Per capire cosa Paolo intende con questa espressione bisogna rifarsi all’evento di Pentecoste. Il racconto della venuta dello Spirito Santo, negli Atti degli Apostoli, comincia con queste parole: “Mentre il giorno di Pentecoste stava per finire, si trovavano tutti insieme nello stesso luogo” (At 2, 1). Da queste parole deduciamo che la Pentecoste preesisteva… alla Pentecoste. C’era già, in altre parole, una festa di Pentecoste nel giudaismo e fu durante tale festa che scese lo Spirito Santo.
Nell’Antico Testamento sono esistite due interpretazioni fondamentali della festa di Pentecoste. All’inizio, la Pentecoste era la festa delle sette settimane (cf Tb 2, 1), la festa del raccolto (cf Nm 28, 26 ss), quando si offriva a Dio la primizia del grano (cf Es 23, 16; Dt 16, 9). Ma successivamente, al tempo di Gesù, la festa si era arricchita di un nuovo significato: era la festa del conferimento della legge sul monte Sinai e dell’alleanza; la festa, insomma, che commemorava gli avvenimenti descritti in Es 19-20. (Secondo calcoli interni alla Bibbia, la legge, infatti, fu data sul Sinai cinquanta giorni dopo la Pasqua).

_INSIEME DI DATI_
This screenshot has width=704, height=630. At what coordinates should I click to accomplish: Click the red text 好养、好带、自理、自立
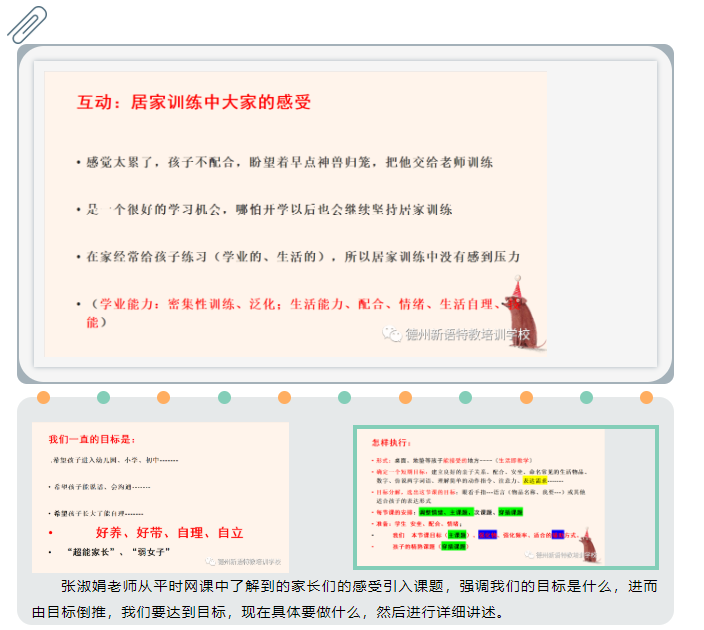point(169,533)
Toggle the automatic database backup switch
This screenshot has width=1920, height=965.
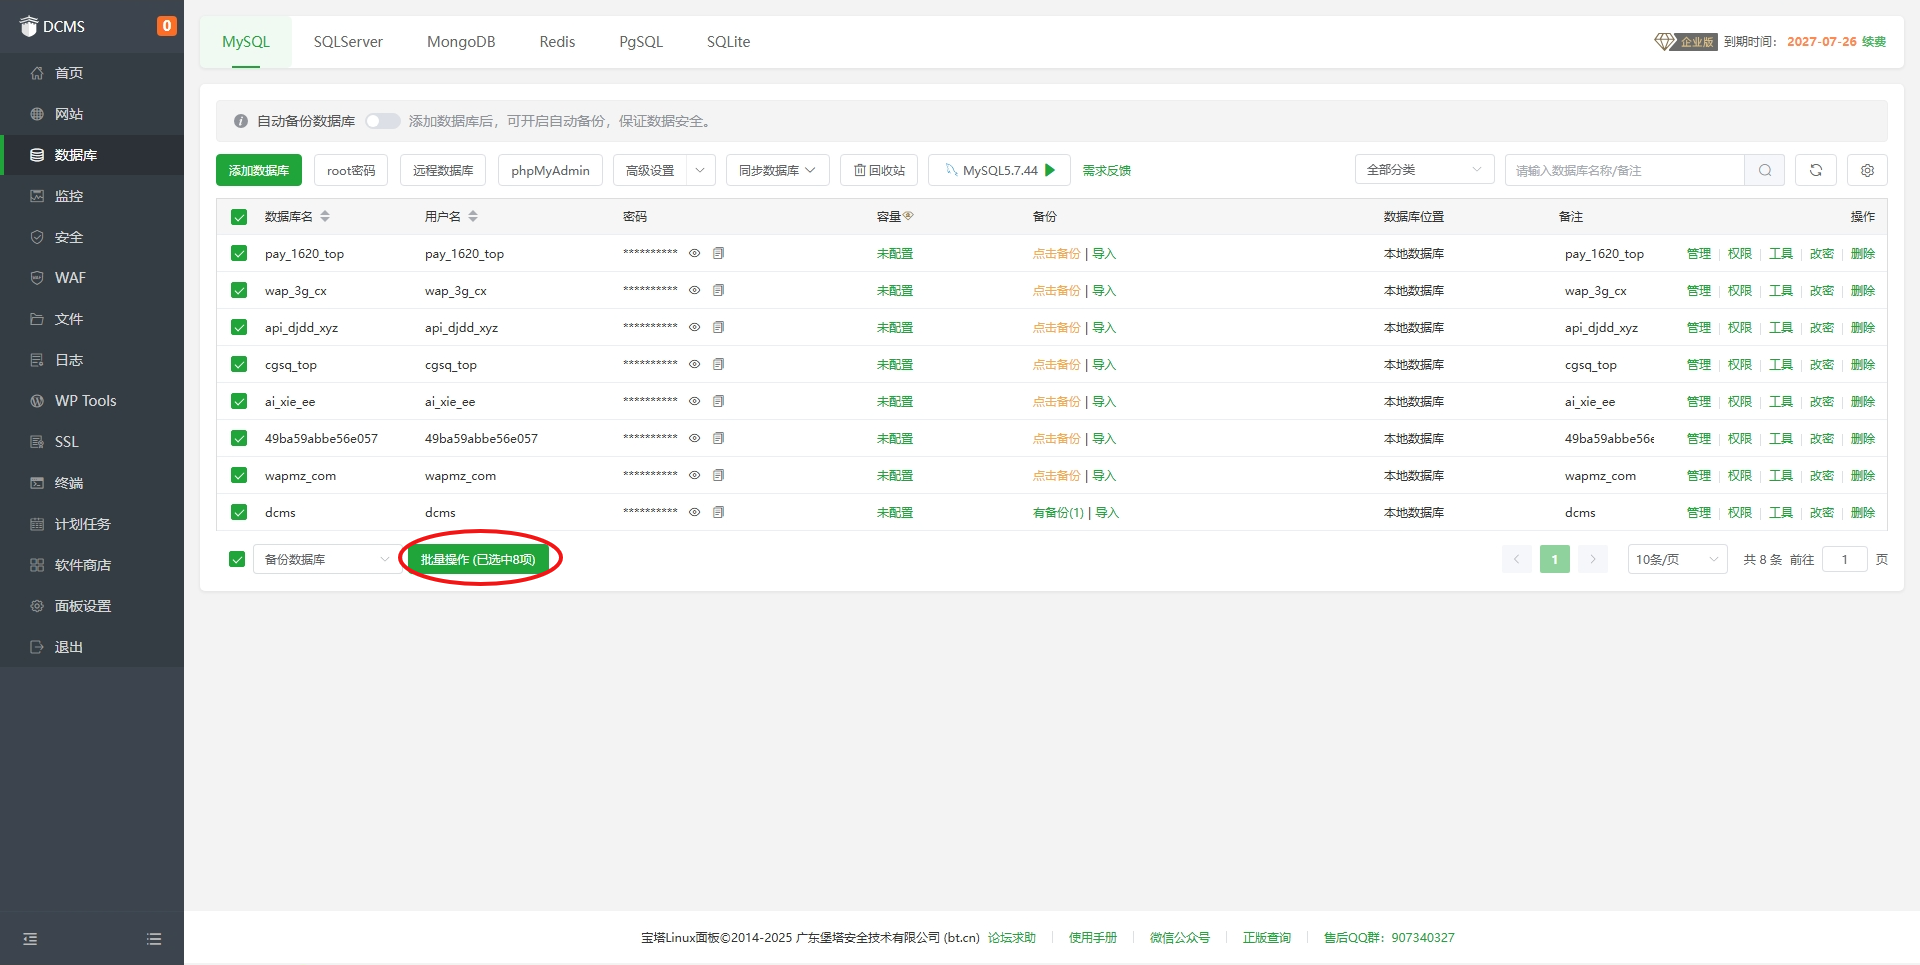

==

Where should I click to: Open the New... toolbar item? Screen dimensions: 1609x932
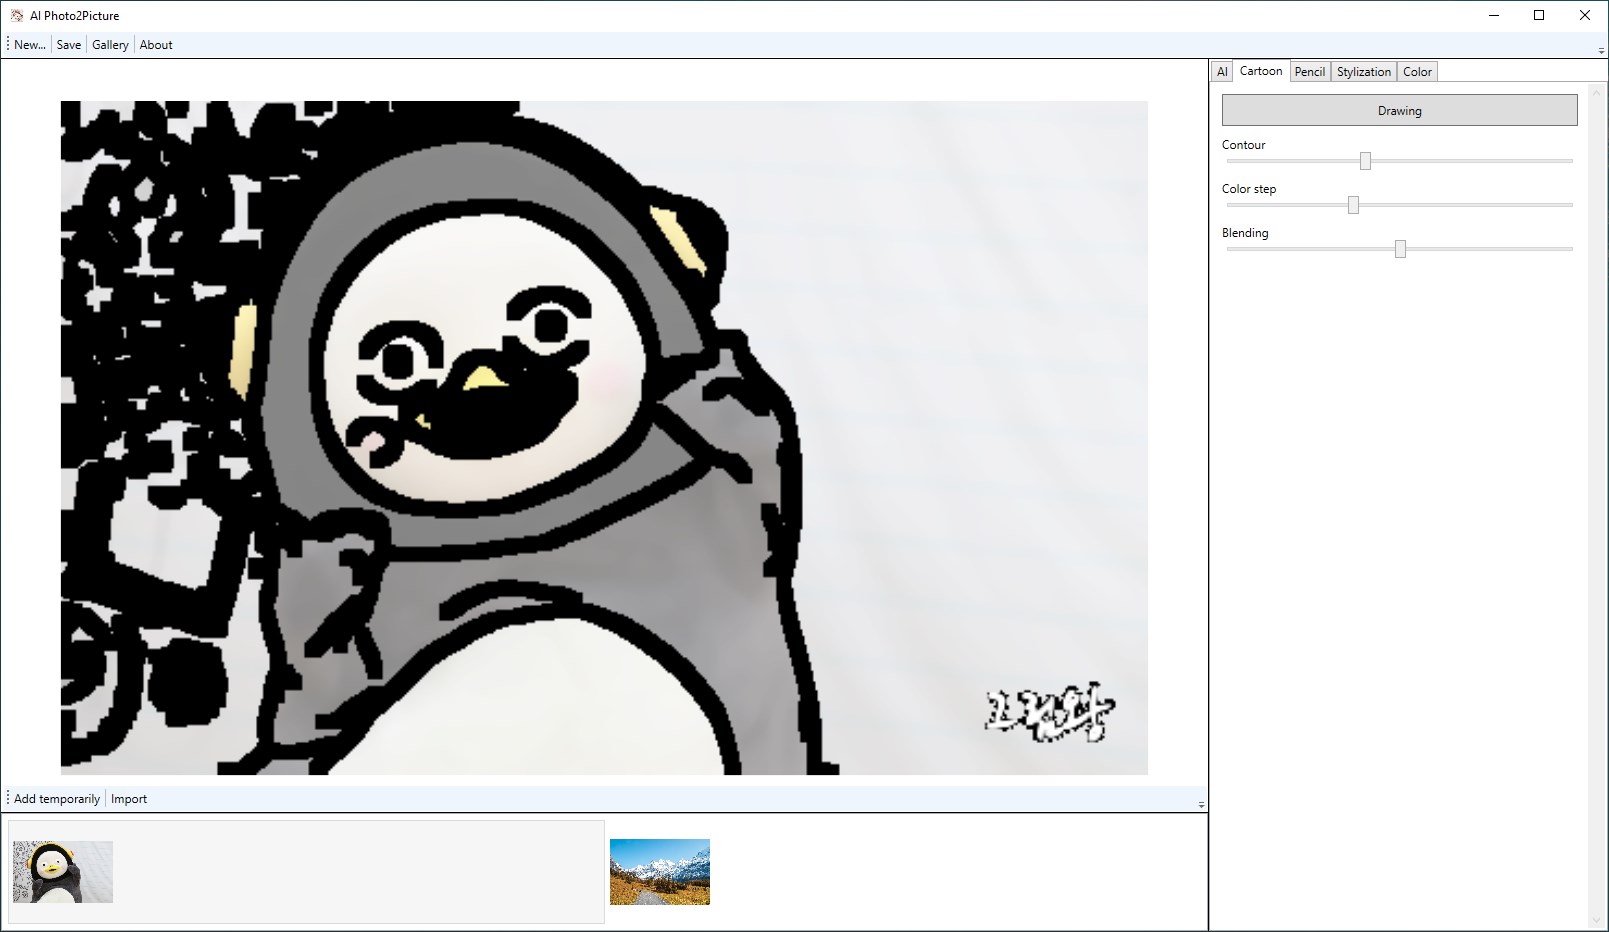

_SERIE DI ESERCIZI_
• 1. Riscrivi le righe dell'elenco partendo da quella che contiene "This screenshot has width=704, height=630." e proseguendo fino a quella che contiene "This screenshot has width=1920, height=965.", sostituendo "switch" con "toggle" e lasciando invariato tutto il resto. Ometti le immagini.
• 2. Scrivi il seguito del brano sulla festa di Pentecoste, riprendendo dall'ultima frase riportata.

_SOLUZIONI_
• 1.
This screenshot has width=704, height=630. At what coordinates should I click to accomplish: Click the red text 好养、好带、自理、自立
point(169,533)
Toggle the automatic database backup toggle
This screenshot has width=1920, height=965.

• 2.
Da festa legata al ciclo della natura (il raccolto), la Pentecoste si era trasformata in una festa legata alla storia della salvezza: “Questo giorno della festa delle settimane – dice un testo dell’attuale liturgia ebraica – è il tempo del dono della nostra Torah”. Uscito dall’Egitto, il popolo camminò per cinquanta giorni nel deserto e, al termine di essi, Dio diede a Mosè la legge, stabilendo, sulla base di essa, un’alleanza con il popolo e facendo di esso “un regno di sacerdoti e una gente santa” (cf Es 19, 4-6).
Sembra che san Luca abbia volutamente descritto la discesa dello Spirito Santo con i tratti che contrassegnarono la teofania del Sinai; usa infatti immagini che richiamano quelle del terremoto e del fuoco. La liturgia della Chiesa conferma questa interpretazione, dal momento che inserisce Es 19 tra le letture della veglia di Pentecoste.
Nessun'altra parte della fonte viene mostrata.